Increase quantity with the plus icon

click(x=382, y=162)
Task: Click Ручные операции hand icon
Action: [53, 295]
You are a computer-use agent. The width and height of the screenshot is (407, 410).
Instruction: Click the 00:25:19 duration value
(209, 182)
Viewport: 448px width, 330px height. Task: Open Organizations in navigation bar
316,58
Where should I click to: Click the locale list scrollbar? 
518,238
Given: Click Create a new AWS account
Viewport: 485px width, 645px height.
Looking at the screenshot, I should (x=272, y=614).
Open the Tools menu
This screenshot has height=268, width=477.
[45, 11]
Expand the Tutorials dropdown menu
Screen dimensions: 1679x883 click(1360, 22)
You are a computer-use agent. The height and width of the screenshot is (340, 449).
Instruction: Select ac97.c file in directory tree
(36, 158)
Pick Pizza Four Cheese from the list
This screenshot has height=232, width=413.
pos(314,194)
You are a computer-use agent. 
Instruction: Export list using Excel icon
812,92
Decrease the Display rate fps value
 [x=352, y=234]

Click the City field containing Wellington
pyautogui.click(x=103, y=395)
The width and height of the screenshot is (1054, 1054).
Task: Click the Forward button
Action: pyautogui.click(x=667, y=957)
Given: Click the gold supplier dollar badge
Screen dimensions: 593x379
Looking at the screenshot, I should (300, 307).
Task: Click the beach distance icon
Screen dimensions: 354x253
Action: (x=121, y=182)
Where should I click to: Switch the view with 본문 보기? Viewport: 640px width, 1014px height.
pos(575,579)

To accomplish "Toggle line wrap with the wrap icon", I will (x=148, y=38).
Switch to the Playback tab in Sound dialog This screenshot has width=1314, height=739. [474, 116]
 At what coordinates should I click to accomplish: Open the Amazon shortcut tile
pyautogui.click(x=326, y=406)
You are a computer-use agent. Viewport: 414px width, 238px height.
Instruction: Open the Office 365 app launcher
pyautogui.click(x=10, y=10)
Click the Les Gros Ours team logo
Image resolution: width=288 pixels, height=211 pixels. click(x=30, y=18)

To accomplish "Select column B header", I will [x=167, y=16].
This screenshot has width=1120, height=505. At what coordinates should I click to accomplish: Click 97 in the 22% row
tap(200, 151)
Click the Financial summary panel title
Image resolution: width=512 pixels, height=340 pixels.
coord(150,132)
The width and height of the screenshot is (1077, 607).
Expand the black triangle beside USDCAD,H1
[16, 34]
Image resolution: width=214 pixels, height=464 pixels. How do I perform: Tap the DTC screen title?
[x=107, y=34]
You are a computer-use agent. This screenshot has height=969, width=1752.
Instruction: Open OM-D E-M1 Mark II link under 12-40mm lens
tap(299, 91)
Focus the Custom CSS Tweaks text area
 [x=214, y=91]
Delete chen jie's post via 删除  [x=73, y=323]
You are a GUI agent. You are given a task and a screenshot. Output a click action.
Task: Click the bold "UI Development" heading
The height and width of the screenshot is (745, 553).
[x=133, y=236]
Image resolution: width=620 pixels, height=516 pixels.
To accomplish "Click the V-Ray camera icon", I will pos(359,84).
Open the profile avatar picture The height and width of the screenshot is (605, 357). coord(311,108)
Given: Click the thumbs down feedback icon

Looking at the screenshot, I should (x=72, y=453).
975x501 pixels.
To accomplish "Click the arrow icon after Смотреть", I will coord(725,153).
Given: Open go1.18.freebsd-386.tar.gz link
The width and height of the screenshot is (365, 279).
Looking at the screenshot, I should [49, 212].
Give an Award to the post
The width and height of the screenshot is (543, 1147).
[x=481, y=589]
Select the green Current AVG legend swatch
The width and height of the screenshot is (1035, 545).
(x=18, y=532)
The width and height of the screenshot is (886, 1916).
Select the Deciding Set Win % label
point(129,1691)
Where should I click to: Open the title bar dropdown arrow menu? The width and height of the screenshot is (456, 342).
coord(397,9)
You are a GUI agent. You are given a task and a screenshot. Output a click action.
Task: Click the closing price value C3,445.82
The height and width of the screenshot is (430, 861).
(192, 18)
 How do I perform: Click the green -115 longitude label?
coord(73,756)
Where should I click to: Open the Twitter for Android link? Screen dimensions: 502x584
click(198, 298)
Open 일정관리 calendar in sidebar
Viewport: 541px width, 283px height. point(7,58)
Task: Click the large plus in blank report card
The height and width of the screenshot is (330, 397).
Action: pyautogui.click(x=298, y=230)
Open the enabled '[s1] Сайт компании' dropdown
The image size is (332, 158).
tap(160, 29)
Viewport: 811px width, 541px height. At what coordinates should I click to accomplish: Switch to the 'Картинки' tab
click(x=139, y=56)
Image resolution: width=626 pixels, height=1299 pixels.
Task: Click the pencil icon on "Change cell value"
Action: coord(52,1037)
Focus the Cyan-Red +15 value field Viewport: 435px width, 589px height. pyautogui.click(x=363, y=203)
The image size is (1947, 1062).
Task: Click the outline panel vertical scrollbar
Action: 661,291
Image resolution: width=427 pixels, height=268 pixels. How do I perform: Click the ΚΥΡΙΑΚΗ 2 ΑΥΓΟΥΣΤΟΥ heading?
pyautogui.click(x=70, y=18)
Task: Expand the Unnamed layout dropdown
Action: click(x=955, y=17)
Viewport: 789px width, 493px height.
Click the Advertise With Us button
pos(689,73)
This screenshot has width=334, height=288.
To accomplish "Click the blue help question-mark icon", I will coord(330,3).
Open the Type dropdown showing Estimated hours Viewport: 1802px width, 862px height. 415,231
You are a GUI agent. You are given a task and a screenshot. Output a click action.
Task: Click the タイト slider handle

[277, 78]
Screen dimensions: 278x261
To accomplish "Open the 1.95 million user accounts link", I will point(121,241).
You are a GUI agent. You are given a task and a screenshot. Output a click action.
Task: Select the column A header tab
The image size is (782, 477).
_ _ _ _
## PROBLEM TO SOLVE
Give the listing again in its entirety, exactly as written.

## RESPONSE
Increase quantity with the plus icon

click(x=382, y=162)
Task: Click Ручные операции hand icon
Action: [53, 295]
You are a computer-use agent. The width and height of the screenshot is (407, 410).
Instruction: Click the 00:25:19 duration value
(209, 182)
Viewport: 448px width, 330px height. Task: Open Organizations in navigation bar
316,58
Where should I click to: Click the locale list scrollbar? 
518,238
Given: Click Create a new AWS account
Viewport: 485px width, 645px height.
Looking at the screenshot, I should (x=272, y=614).
Open the Tools menu
This screenshot has height=268, width=477.
[45, 11]
Expand the Tutorials dropdown menu
Screen dimensions: 1679x883 click(1360, 22)
You are a computer-use agent. The height and width of the screenshot is (340, 449).
Instruction: Select ac97.c file in directory tree
(36, 158)
Pick Pizza Four Cheese from the list
This screenshot has height=232, width=413.
pos(314,194)
You are a computer-use agent. 
Instruction: Export list using Excel icon
812,92
Decrease the Display rate fps value
 [x=352, y=234]

Click the City field containing Wellington
pyautogui.click(x=103, y=395)
The width and height of the screenshot is (1054, 1054).
Task: Click the Forward button
Action: pyautogui.click(x=667, y=957)
Given: Click the gold supplier dollar badge
Screen dimensions: 593x379
Looking at the screenshot, I should (300, 307).
Task: Click the beach distance icon
Screen dimensions: 354x253
Action: (x=121, y=182)
Where should I click to: Switch the view with 본문 보기? Viewport: 640px width, 1014px height.
pos(575,579)

To accomplish "Toggle line wrap with the wrap icon", I will (x=148, y=38).
Switch to the Playback tab in Sound dialog This screenshot has width=1314, height=739. [474, 116]
 At what coordinates should I click to accomplish: Open the Amazon shortcut tile
pyautogui.click(x=326, y=406)
You are a computer-use agent. Viewport: 414px width, 238px height.
Instruction: Open the Office 365 app launcher
pyautogui.click(x=10, y=10)
Click the Les Gros Ours team logo
Image resolution: width=288 pixels, height=211 pixels. click(x=30, y=18)

To accomplish "Select column B header", I will [x=167, y=16].
This screenshot has width=1120, height=505. At what coordinates should I click to accomplish: Click 97 in the 22% row
tap(200, 151)
Click the Financial summary panel title
Image resolution: width=512 pixels, height=340 pixels.
coord(150,132)
The width and height of the screenshot is (1077, 607).
Expand the black triangle beside USDCAD,H1
[16, 34]
Image resolution: width=214 pixels, height=464 pixels. How do I perform: Tap the DTC screen title?
[x=107, y=34]
You are a computer-use agent. This screenshot has height=969, width=1752.
Instruction: Open OM-D E-M1 Mark II link under 12-40mm lens
tap(299, 91)
Focus the Custom CSS Tweaks text area
 [x=214, y=91]
Delete chen jie's post via 删除  [x=73, y=323]
You are a GUI agent. You are given a task and a screenshot. Output a click action.
Task: Click the bold "UI Development" heading
The height and width of the screenshot is (745, 553).
[x=133, y=236]
Image resolution: width=620 pixels, height=516 pixels.
To accomplish "Click the V-Ray camera icon", I will pos(359,84).
Open the profile avatar picture The height and width of the screenshot is (605, 357). coord(311,108)
Given: Click the thumbs down feedback icon

Looking at the screenshot, I should (x=72, y=453).
975x501 pixels.
To accomplish "Click the arrow icon after Смотреть", I will coord(725,153).
Given: Open go1.18.freebsd-386.tar.gz link
The width and height of the screenshot is (365, 279).
Looking at the screenshot, I should [49, 212].
Give an Award to the post
The width and height of the screenshot is (543, 1147).
[x=481, y=589]
Select the green Current AVG legend swatch
The width and height of the screenshot is (1035, 545).
(x=18, y=532)
The width and height of the screenshot is (886, 1916).
Select the Deciding Set Win % label
point(129,1691)
Where should I click to: Open the title bar dropdown arrow menu? The width and height of the screenshot is (456, 342).
coord(397,9)
You are a GUI agent. You are given a task and a screenshot. Output a click action.
Task: Click the closing price value C3,445.82
The height and width of the screenshot is (430, 861).
(192, 18)
 How do I perform: Click the green -115 longitude label?
coord(73,756)
Where should I click to: Open the Twitter for Android link? Screen dimensions: 502x584
click(198, 298)
Open 일정관리 calendar in sidebar
Viewport: 541px width, 283px height. point(7,58)
Task: Click the large plus in blank report card
The height and width of the screenshot is (330, 397).
Action: pyautogui.click(x=298, y=230)
Open the enabled '[s1] Сайт компании' dropdown
The image size is (332, 158).
tap(160, 29)
Viewport: 811px width, 541px height. At what coordinates should I click to accomplish: Switch to the 'Картинки' tab
click(x=139, y=56)
Image resolution: width=626 pixels, height=1299 pixels.
Task: Click the pencil icon on "Change cell value"
Action: coord(52,1037)
Focus the Cyan-Red +15 value field Viewport: 435px width, 589px height. pyautogui.click(x=363, y=203)
The image size is (1947, 1062).
Task: Click the outline panel vertical scrollbar
Action: 661,291
Image resolution: width=427 pixels, height=268 pixels. How do I perform: Click the ΚΥΡΙΑΚΗ 2 ΑΥΓΟΥΣΤΟΥ heading?
pyautogui.click(x=70, y=18)
Task: Expand the Unnamed layout dropdown
Action: click(x=955, y=17)
Viewport: 789px width, 493px height.
Click the Advertise With Us button
pos(689,73)
This screenshot has width=334, height=288.
To accomplish "Click the blue help question-mark icon", I will coord(330,3).
Open the Type dropdown showing Estimated hours Viewport: 1802px width, 862px height. 415,231
You are a GUI agent. You are given a task and a screenshot. Output a click action.
Task: Click the タイト slider handle

[277, 78]
Screen dimensions: 278x261
To accomplish "Open the 1.95 million user accounts link", I will point(121,241).
You are a GUI agent. You are given a task and a screenshot. Output a click action.
Task: Select the column A header tab
The image size is (782, 477).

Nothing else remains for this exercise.